Copy out the lines from the one containing "The width and height of the screenshot is (1568, 765)." through the one containing "coord(142,102)", changing "connection" to "data source" and keeping everything else the same.

─── Provided records ───

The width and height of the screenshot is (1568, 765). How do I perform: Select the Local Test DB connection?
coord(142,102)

───
─── Provided records ───

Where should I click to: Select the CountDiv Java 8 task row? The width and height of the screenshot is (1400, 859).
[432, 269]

───
─── Provided records ───

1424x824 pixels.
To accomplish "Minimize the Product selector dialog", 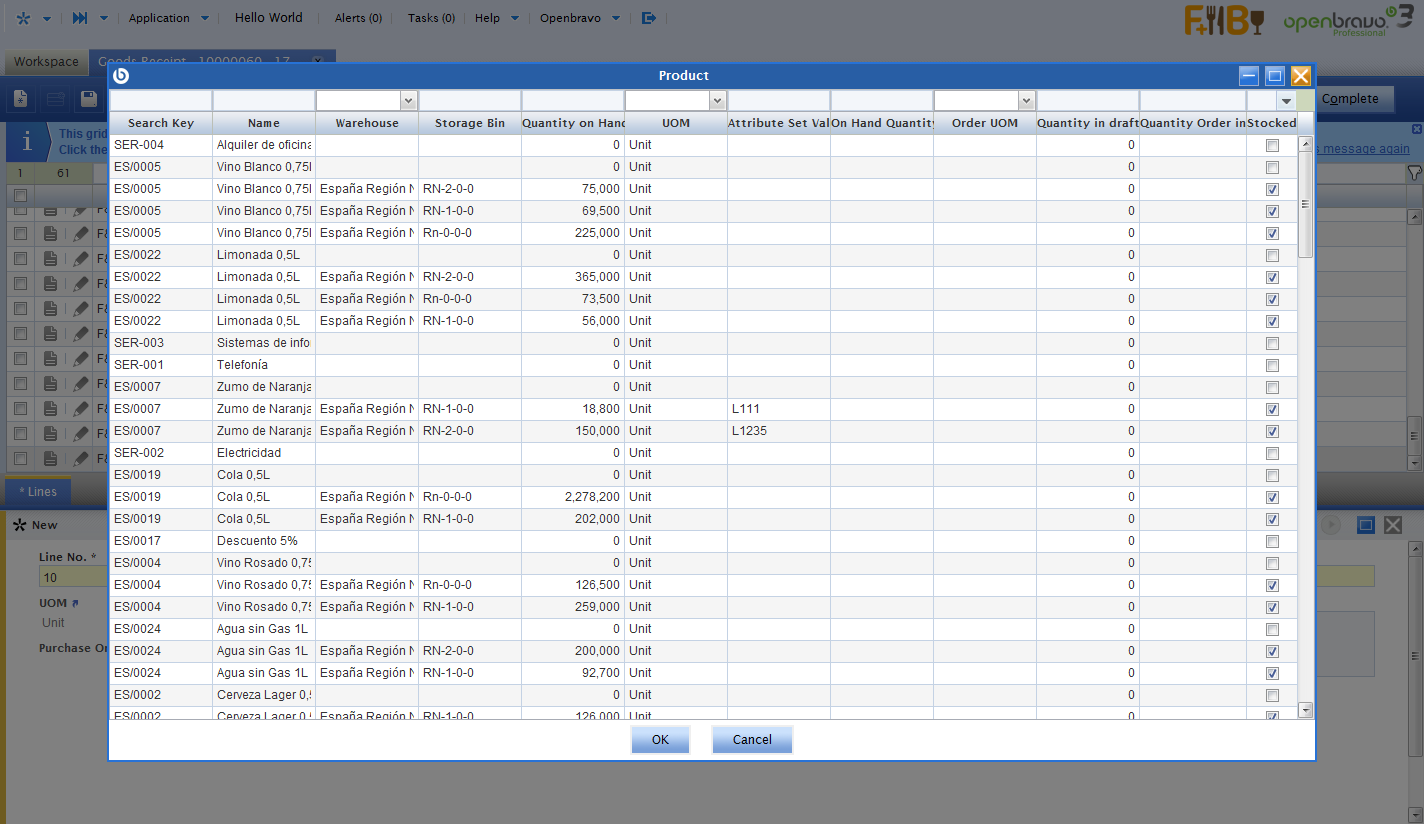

───

:: Response to the task ::
The width and height of the screenshot is (1568, 765). How do I perform: Select the Local Test DB data source?
coord(142,102)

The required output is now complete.